サンセットパーク
「煙草吸っていいかー?」
「タケルってほんとヘビーだよね。まあ、いいけど俺の顔に灰落とさないでよ?」
陽射しが少し和らいできている時間帯。海岸から少しだけ離れた場所にある公園では、青年らが佇んでいた。
さざ波の音がきこえる。海からやってきた涼風が二人を吹き抜けた。長い間いたせいか二人の髪は海風にやられ、水気と塩っ気を含んでいる。
煙草を一本吸っている間、お互いは喋らずにいたが、火種をベンチの背もたれの後ろで消してからタケルは口を開いた。
「なあ、ナオト。思ったんだけどいま誰かが来たらやばいよなー」
背もたれに体を預け、オレンジに染まった空を仰ぎながら言った。タケルの膝を枕にしていたナオトは寝返りをうち、タケルと同じように空を見上げた。
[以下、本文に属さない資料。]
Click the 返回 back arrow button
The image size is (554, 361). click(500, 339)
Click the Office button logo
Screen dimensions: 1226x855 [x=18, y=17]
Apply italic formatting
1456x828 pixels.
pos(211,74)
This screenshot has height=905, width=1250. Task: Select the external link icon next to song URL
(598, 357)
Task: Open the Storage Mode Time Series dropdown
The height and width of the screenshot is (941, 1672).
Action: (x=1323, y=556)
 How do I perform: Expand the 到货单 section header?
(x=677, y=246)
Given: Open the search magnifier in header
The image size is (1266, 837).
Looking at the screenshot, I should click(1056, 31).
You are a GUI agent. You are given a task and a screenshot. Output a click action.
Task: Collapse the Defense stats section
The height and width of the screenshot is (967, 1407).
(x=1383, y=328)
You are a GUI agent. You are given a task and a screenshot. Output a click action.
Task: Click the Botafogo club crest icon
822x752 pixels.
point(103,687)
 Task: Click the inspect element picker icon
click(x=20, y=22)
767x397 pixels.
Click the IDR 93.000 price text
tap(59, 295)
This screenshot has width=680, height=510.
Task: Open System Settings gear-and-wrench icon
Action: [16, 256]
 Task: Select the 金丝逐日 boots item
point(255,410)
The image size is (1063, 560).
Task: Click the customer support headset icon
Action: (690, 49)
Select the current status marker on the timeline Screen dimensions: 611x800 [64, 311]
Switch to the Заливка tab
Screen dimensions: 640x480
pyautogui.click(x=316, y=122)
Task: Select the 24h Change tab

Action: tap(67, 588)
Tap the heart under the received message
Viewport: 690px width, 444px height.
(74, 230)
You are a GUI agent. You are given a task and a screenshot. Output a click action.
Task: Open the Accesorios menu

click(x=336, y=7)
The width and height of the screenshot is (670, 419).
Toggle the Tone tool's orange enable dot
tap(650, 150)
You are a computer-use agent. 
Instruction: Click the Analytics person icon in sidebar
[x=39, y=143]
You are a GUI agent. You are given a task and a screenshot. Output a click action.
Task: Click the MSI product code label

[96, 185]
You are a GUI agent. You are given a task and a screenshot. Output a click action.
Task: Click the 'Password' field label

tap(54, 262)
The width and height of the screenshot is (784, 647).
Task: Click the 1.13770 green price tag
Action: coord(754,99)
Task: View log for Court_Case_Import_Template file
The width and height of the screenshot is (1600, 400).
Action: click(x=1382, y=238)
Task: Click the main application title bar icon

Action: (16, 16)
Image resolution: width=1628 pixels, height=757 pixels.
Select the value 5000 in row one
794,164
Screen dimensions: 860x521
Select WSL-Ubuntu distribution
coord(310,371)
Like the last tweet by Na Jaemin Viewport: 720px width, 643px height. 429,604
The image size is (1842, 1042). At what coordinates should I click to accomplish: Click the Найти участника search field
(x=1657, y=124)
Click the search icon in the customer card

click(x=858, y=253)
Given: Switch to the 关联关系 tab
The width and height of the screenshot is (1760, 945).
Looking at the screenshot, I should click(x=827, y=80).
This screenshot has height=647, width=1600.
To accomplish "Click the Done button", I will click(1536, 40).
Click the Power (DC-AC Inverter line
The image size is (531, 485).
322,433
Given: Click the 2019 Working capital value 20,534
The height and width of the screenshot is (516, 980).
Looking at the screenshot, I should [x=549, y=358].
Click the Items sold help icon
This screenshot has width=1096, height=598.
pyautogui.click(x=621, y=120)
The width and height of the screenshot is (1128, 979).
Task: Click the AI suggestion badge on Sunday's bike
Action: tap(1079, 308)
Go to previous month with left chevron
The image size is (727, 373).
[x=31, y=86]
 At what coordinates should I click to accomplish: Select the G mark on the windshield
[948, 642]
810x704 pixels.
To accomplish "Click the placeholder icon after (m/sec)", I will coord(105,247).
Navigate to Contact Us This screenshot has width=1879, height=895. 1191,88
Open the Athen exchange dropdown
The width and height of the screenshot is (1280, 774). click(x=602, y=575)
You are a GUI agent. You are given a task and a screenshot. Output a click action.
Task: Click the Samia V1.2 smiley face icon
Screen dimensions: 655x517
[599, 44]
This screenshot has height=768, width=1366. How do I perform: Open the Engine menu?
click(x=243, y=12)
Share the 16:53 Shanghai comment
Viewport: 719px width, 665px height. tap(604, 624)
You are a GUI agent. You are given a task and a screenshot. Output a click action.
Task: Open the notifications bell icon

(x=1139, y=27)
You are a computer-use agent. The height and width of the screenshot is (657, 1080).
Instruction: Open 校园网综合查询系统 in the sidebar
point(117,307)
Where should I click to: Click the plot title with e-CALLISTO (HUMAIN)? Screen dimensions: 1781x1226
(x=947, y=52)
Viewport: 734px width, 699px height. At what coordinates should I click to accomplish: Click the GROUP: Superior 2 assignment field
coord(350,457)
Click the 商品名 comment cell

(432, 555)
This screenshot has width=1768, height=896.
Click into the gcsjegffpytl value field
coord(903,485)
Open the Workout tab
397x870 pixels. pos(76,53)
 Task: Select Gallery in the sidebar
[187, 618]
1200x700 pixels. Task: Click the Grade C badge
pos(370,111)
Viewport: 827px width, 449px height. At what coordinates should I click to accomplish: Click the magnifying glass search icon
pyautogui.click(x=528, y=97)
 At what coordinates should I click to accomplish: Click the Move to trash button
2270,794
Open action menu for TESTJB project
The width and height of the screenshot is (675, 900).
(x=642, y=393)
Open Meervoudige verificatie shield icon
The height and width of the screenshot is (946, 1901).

「そりゃそうでしょ、上半身裸の男二人がベンチに座ってくっついてるんだよ? 事情知らない人にとっては日常のイレギュラーだよ」
「明らかにおかしい光景だもんな。なんか笑える」
「えー、なんでー? 笑える要素あった?」
「いや、べつにー」
ナオトは納得行かない様子で不満を顔に浮かべながら、ちょっとした抵抗のつもりかタケルの腹を叩き始めた。その力は回数を重ねる度に増していく。
「痛い、痛いって! ごめんごめん俺が悪かったよ」
「どうせあれでしょ、初デートが公園デートだからバカにしてるんでしょ。いいですよーだ、どうせ僕の感性は高校生と同レベルなんだよ」
今度は声音にも不満をのせている。
タケルはやれやれと飽きれたふうにため息をついた。もちろんナオトにはきこえないように。しかし吐いたあとの口許は緩んでいた。
「俺は一緒だったらどこでもいいんだよ、だから場所は任せたんだろ?」
海に沈もうとする夕日の足は早い。オレンジは赤からすでに紺へと変わり、宵闇が遠くの空を染めていた。頭上の空までも手を伸ばすのに、そう時間はかからないだろう。
「…………」
空を見上げるのをやめ、下を向く。そこには困ったような、照れているような、そんな顔があった。
愛おしい。純粋な気持ちがタケルの心に灯った。
まだ幼い、少年とも青年とも呼べる顔立ち。男としては長い睫毛。ほどよく日に焼けた肌。いつかはどれも変わってしまうだろうが、二人の関係は変わらないだろう。
「ねぇタケル、ティーシャツ貸して?」
「なんで」
「なんとなく。ほらあれだよサッカーとかでする衣装交換だかそんなの」
「ユニフォームな」
「なんでもいいよ!」
ナオトは起き上がって憤慨する。そして手を差し出して、ティーシャツを早くよこせのジェスチャーをした。
タケルはそんなナオトの顔にティーシャツを投げつけた。そして、また何かを言おうとした唇を塞ぐ。
「……いきなりなんだよ!」
「お前と同じようになんとなくだよ、オーケー? もうそろそろご飯の時間だ、帰ろうぜ」
淡い闇が二人を包む。それは赤くなったタケルの頬を隠すにはじゅうぶんだった。